Excerpted passage:
=======
A Conference on Indonesian Culture was held at the University of Wisconsin-Madison, July 3 through August 3, 1976. Gloria Davis edited the papers from the conference for publication in 1979 as :What Is Modern Indonesia Culture? in Ohio University's Southeast Asia Series. The series consists of the conference papers, with editorial changes, sometimes in several versions. Also included is some correspondence with the authors. The publication is not included.

Dissertation and data collection sheets

Gloria Davis completed her Ph.D. in anthropology at Stanford University in 1976 with a dissertation titled, Parigi: A Social History of the Balinese Movement to Central Sulawesi, 1907-1974. The series consists of a copy of the dissertation and the data sheets that Davis compiled in preparing it.

As Davis describes in the introduction to the dissertation, In early 1973 I began a systematic census of the migrant area [Parigi, central Sulawesi], followed by a detailed questionnaire administered to 1,000 migrants. In this effort I was assisted by a number of school teachers in the various villages, and also by two assistants . . . who together administered about one-half the questionnaires and coded and compiled all the results. In early 1974 the three of us returned to Bali and gave the same questionnaire to 500 Balinese from sending areas for migrants in Sulawesi. The original questionnaires, filled out by hand and including the name of the person interviewed and the location, make up the series. Nine groups were surveyed in Sulawesi and six in Bali. Within each group, each survey sheet was numbered, and they are in numerical order. Appendix B of the dissertation provides an English translation of the survey form.

Because of the completeness of the survey data, the data sheets are an important resource for persons interested in tracing communities, families, or individuals in the survey area; reviewing the early stages of the transmigration program in Indonesia; or replicating the survey.

Subject files

In 1993 Gloria Davis became the chief of the World Bank's Social Policy and Resettlement Division and in 1997 she became the director of the Department of Social Policy. In these positions she directed studies, authored papers, and participated in major Bank task forces and initiatives. This series of files is organized by subject, principally around major topics in social policy. Within each subject the files are chronological and often include background materials used for studies and drafts at various stages of the writing process.

These files are a rich resource for the study of the social policy debate within the Bank. Through the drafts and comments on them, the user can see the varied influences on the final version of a study and the role that Davis played in the outcome. Because many of the topics overlapped, a researcher interested in one topic might find very useful information in another subject file on a related topic.

Clusters of files are found around topics that were the focus of a working group or task force in which Davis participated; see, for example, the files on participation in development by local communities, on safeguards, and on the fiftieth anniversary of the World Bank. In early 1996 the Bank formed a Task Group on Social Development, which had ten satellite groups to work on specific areas. Davis was a member of the Task Group and deeply involved in the work of the satellite group on social capital. The main files are Task Group on Social Development, with additional files under Social capital - Correspondence. The files include printed email messages, drafts, and background information shared among the group members.
=======
Recorded data:
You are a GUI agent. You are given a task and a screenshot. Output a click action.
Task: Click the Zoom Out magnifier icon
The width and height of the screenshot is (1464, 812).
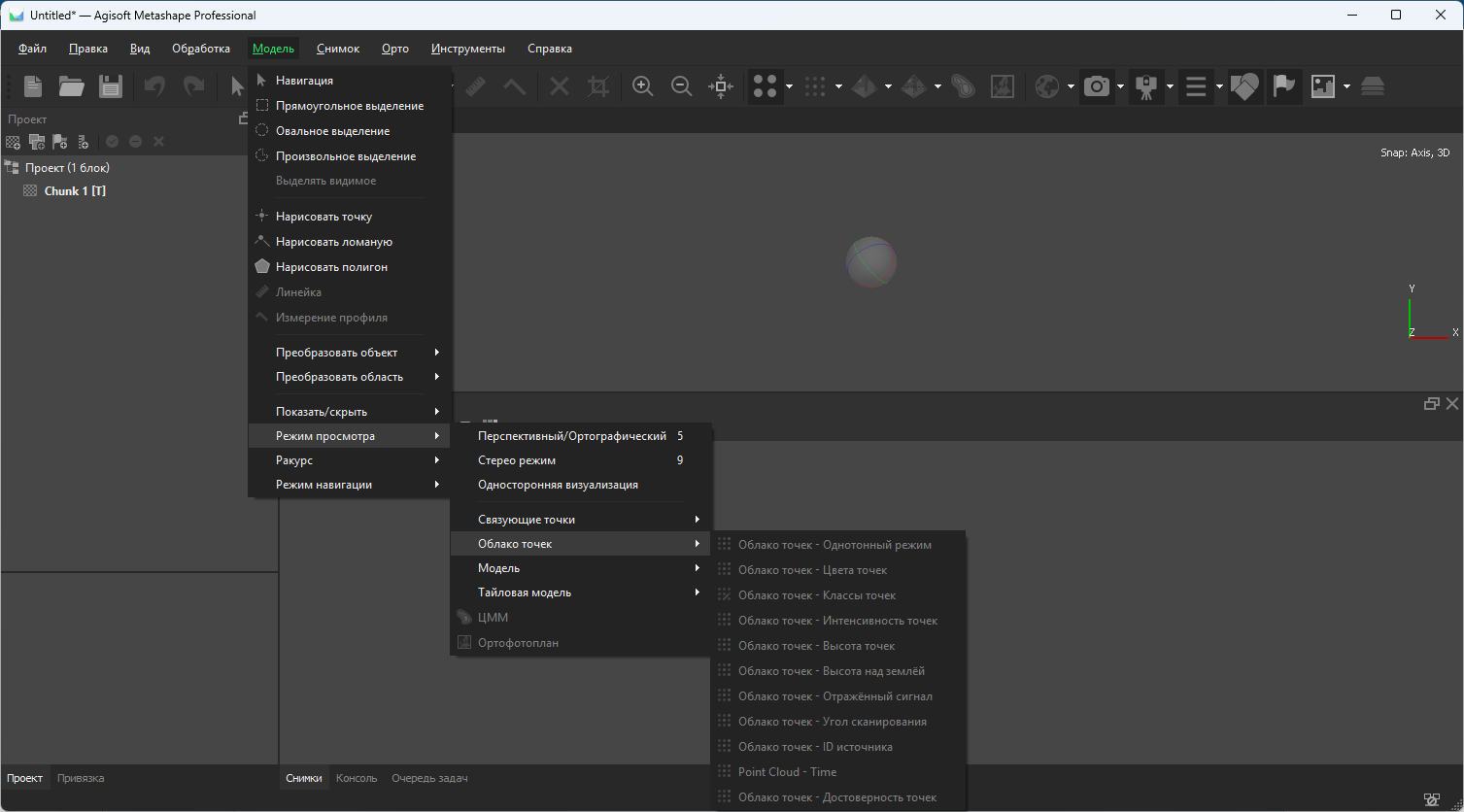(682, 86)
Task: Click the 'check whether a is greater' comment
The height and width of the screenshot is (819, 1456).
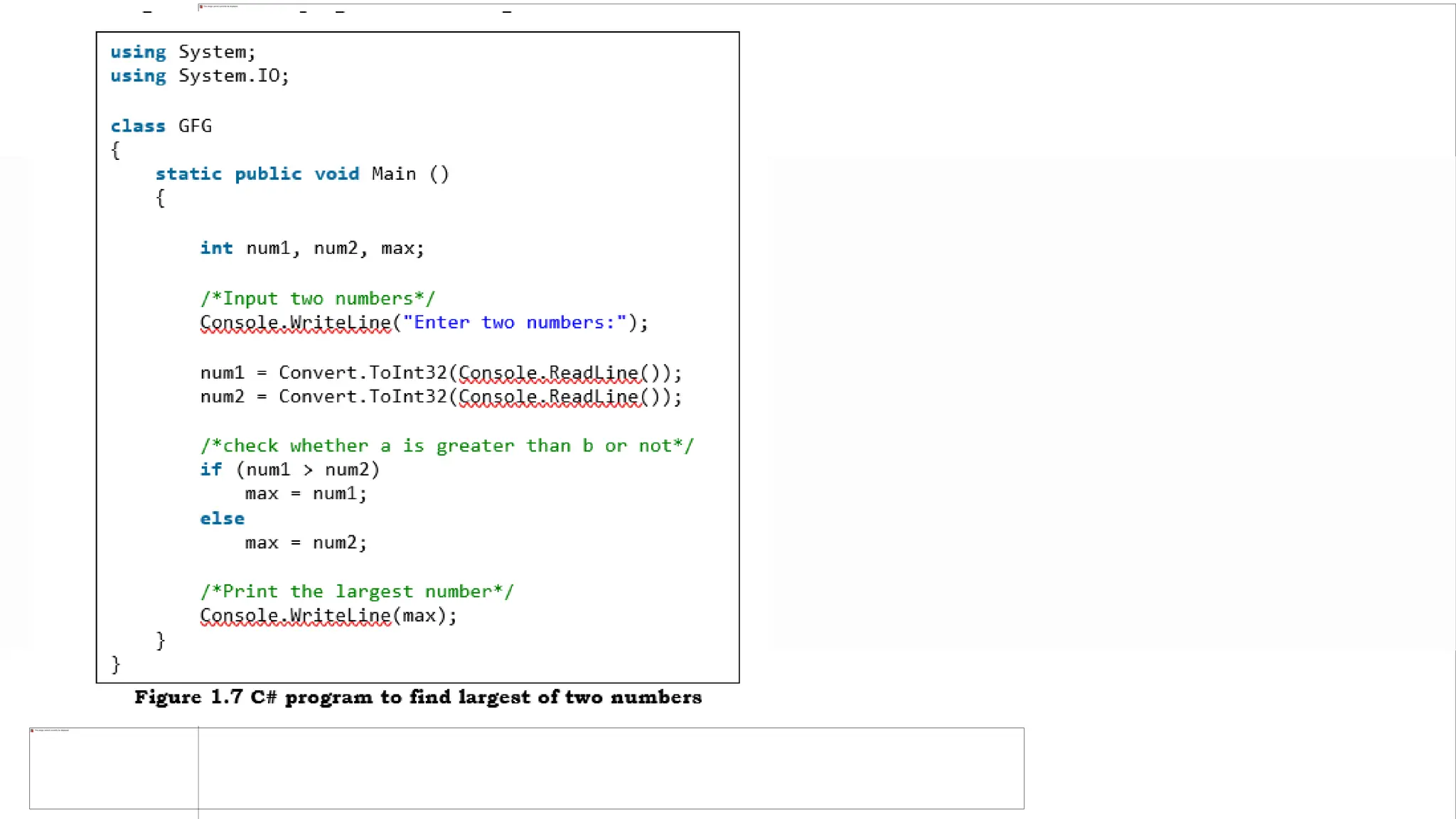Action: tap(446, 446)
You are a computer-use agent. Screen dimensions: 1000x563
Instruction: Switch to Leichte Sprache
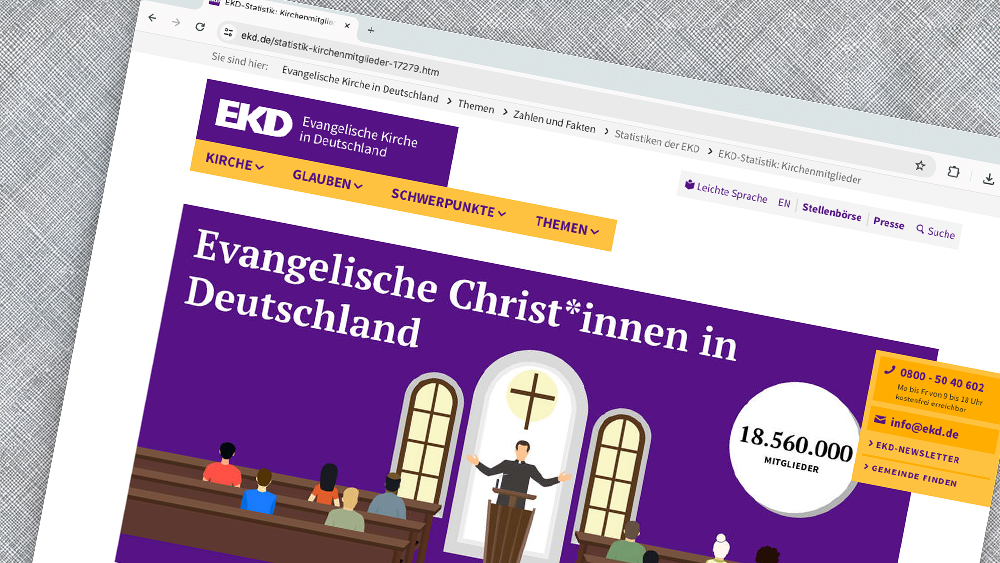coord(726,191)
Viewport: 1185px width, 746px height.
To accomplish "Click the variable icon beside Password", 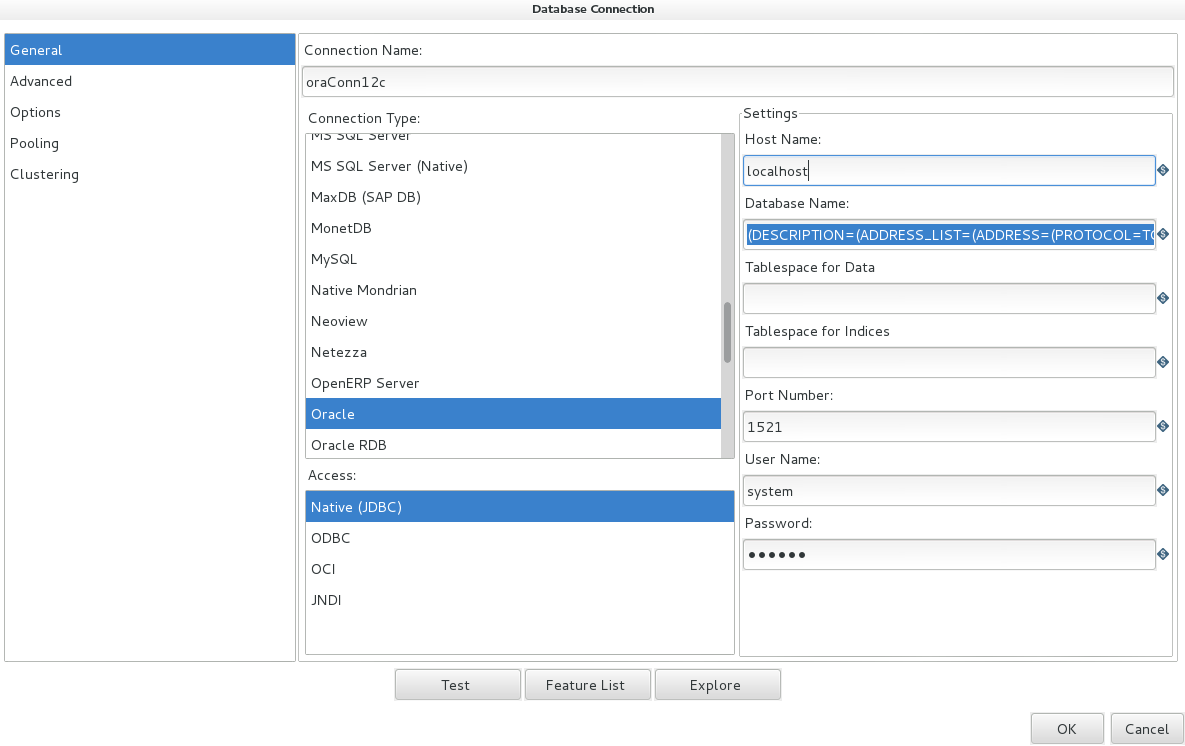I will coord(1163,554).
=======
Written instruction 1:
According to the description of the Gloria Davis papers, when did the World Bank form its Task Group on Social Development?
Written instruction 2:
Translate this sentence from the description of the Gloria Davis papers into Spanish: "Nine groups were surveyed in Sulawesi and six in Bali."

Full solution 1:
Early 1996

Full solution 2:
Se encuestaron nueve grupos en Sulawesi y seis en Bali.